I&B minister Prakash Javadekar. Agencies.

I&B minister Prakash Javadekar. Agencies.

As a ministry, the I&B claims to be a well-meaning nanny. One of its latest press releases, for example, is an advisory to television channels to be extremely careful about portraying scenes of "negligent or rash driving" and demanding any such scene be accompanied by finger-wagging messages like "driving two-wheeler without wearing helmet is dangerous and illegal".

In practice the ministry has been more of a Big Brother. Prakash Javadekar, the new minister for Information and Broadcasting, acknowledges that and he places the blame firmly on the Congress. That is justified. During the Emergency, the Congress used the I&B ministry as a police truncheon to try and cow the media into line.

When Vidya Charan Shukla, the I&B minister during the Emergency, died in 2013, Sohail Hashmi wrote on Kafila his many achievements included "snapping power supply to newspapers critical of the Emergency, introducing draconian censorship, banning magazines and newspapers, and sealing printing presses that dared publish anything critical of the infamous Mrs G or her Emergency regime". And Shukla famously banned Kishore Kumar songs from All India Radio because Kishore had refused to sing at an Indira Gandhi rally.

Javadekar rightly bemoaned the freedom of expression sins of the Congress during Emergency. The Justice Shah Commission said the likes of Shukla exercised power "like a medieval despot." But clamping down on the press was not entirely politically suicidal for Shukla. That same Shukla later found a home with VP Singh, Chandrasekhar and the BJP proving his resume bothered few political parties.

Javadekar wins hurrahs for making the right noises at venues like the Leadership Summit at Goafest 2014:

There has to be an absolute freedom. Assurance of complete freedom to the media is important in new India. The right to criticism is your right. Only when that freedom is nurtured, can we say what we have achieved as a democratic nation.

Since then he has gone a step further. When asked by Karan Thapar whether India could move towards a future where the I&B ministry "ceases to exist", Javadekar said"Philosophically or ideologically I'd be willing to do that."

Brave words. But will he find many takers among the powers that be?

Government's instinct is to consolidate power not to give it up. While Javadekar might talk about the "right to criticism" it does not mean anyone in the government will rush to demand that cases against those students lampooning the prime minister in their college magazine be dropped. Freedom of expression gets plenty of lip service but few politicians have any incentive to walk the talk. It's not that the PMO is ordering crackdowns on students drawing up offensive crossword puzzles. It might well be that policemen and local activists trying to curry favour with the new masters in Delhi are over zealous in their crackdown.

But for the PMO it is a missed opportunity writes Thapar in the Hindustan Times:

I would have expected Mr Modi to immediately distance himself from the Kerala police action, criticise the highhanded arrests and demand the cases be dropped. Once again, that would also have been the politically astute response. But all we got was silence.

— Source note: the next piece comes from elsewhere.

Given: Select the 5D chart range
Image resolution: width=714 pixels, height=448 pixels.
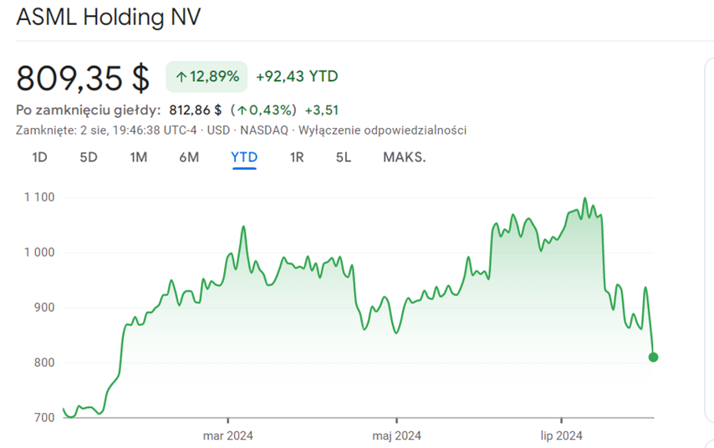Looking at the screenshot, I should [89, 157].
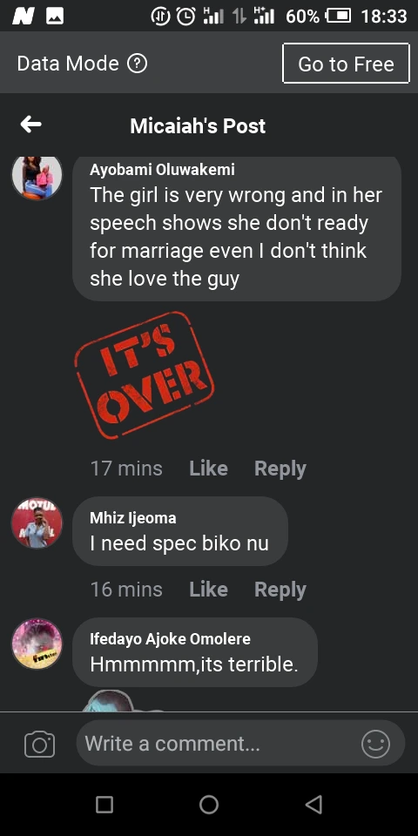Tap the N notification icon in status bar

tap(23, 17)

One word from the PMO could have sent a clear message and prevented another unnecessary hullabaloo from erupting again. But few politicians want to go out of their way to do that in practice even if the I&B minister says the right things in the abstract.

Swaminathan S. Anklesaria Aiyar takes Javadekar at his word and asks that he "go down in history as the man who prepared India for a future without the Ministry of Information and Broadcasting".